Evaluation of PM2.5 Oxidative Potential (OP) as a Proxy for Aerosol Toxicity
Advisor: Professor Vishal Verma
Abstract
Fine ambient particulate matter (PM2.5) is one of the leading causes of mortality worldwide. Although mass is currently used to assess the health risks of PM2.5, its effectiveness in capturing PM2.5 toxicity is debatable, raising the need for alternate health metrics. One such metric is oxidative potential (OP), which is the ability of PM2.5 to cause an imbalance between reactive oxygen species (ROS) and the antioxidant systems in our body. Studies in the past two decades have provided crucial insights into various aspects of OP although there are still many unanswered questions. There is also a need to demonstrate the advantages of OP over PM2.5 mass as a health metric and provide a systematic evaluation of the biological relevance of OP. This dissertation addresses some of these issues.
First, to provide a better comparison between cellular and acellular OP, we developed a first-of-its-kind semi-automated instrument for cellular oxidative potential evaluation (SCOPE) of water-soluble extracts of ambient PM using rat alveolar macrophage cells. The instrument is equipped to operate continuously for 24 h with minimal manual intervention and has a high analytical precision. The results obtained from the instrument were in good agreement with manual measurements. We further demonstrated the ability of this instrument to analyze a large number of both ambient and laboratory samples and developed a dataset on the intrinsic cellular OP of compounds commonly known to be present in ambient PM2.5 such as metals, quinones, PAHs, and inorganic salts.

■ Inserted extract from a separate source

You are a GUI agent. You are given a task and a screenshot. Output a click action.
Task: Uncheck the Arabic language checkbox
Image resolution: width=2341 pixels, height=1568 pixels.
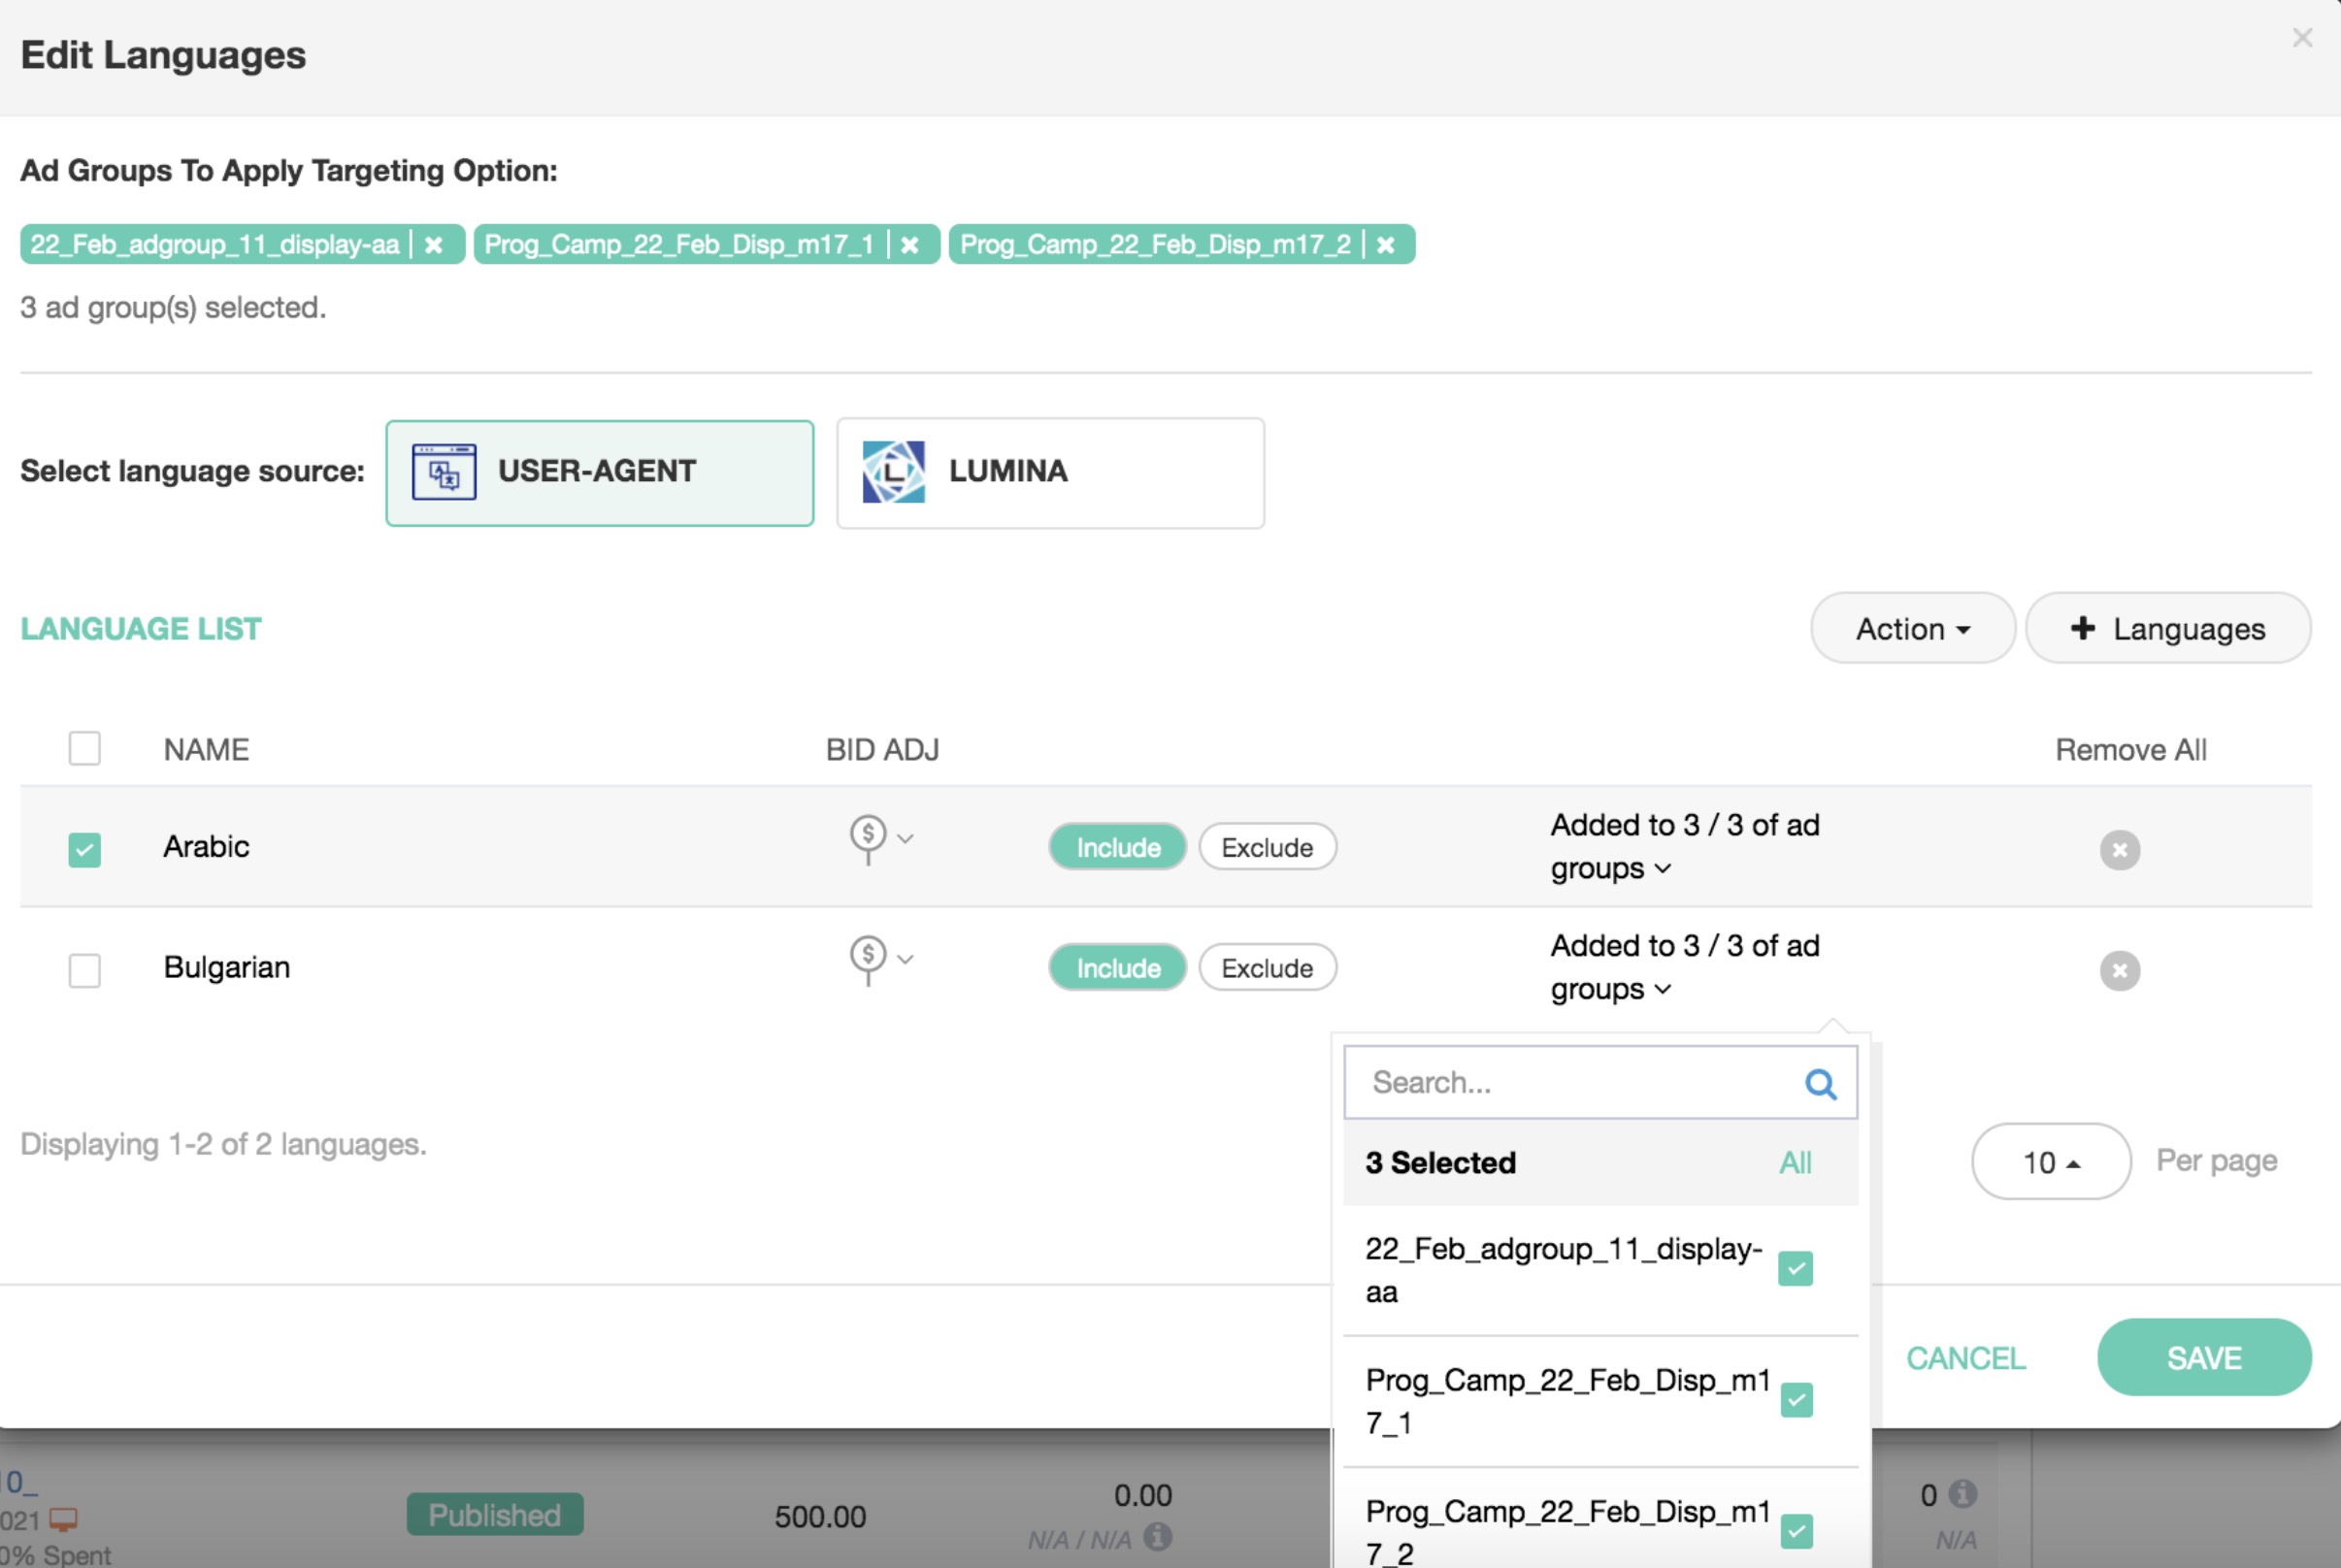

Second, we evaluated the relationship between PM2.5 mass and OP on a large spatial extent using 385 PM2.5 samples collected from 14 different sites across 4 different continents and using 5 different endpoints (3 acellular and 2 cellular) to assess the toxicity of water-soluble PM2.5 extracts. Our results show that the relationships between cytotoxicity, OP, and PM2.5 mass were non-proportional with substantial heterogeneity in the slope of OP (or cytotoxicity) vs. PM2.5 mass, attributable to the differences in intrinsic toxicity resulting from the heterogeneous chemical composition of the PM2.5. These results emphasize the need to develop localized CR functions incorporating other measures of PM2.5 properties (e.g., intrinsic OP) to better predict the PM2.5 attributed health burdens. We also demonstrated how integrating OP measurements into global PM monitoring networks such as SPARTAN, could provide better insights into PM toxicity. We measured two acellular OP endpoints using 95 PM2.5 samples collected as a part of the SPARTAN campaign from 9 different sites on 3 different continents. Analysis of the spatiotemporal variations in OP and the non-linear relationship between PM2.5 mass and OP further demonstrate the importance of intrinsic OP in determining the relationship between PM2.5 mass and health effects.
Finally, we explored the biological relevance of current acellular OP assays. We first assessed the statistical correlation between different OP endpoints (OPDTT, OPGSH, OPOH, OPAA, and cellular ROS in A549 cells) and cytotoxicity in A549 cells for a large number of samples collected from different regions of the world. We next attempted to explain the observed statistical relationships between OP and cytotoxicity using a mechanistic investigation of the role of antioxidants in cytotoxicity and ROS consumption. Overall, our results validate the relevance of PM2.5-induced oxidative stress in cytotoxicity and indicate that our current approach of using single antioxidant depletion measurements and total ROS measurements as a proxy for aerosol toxicity may need a rethinking.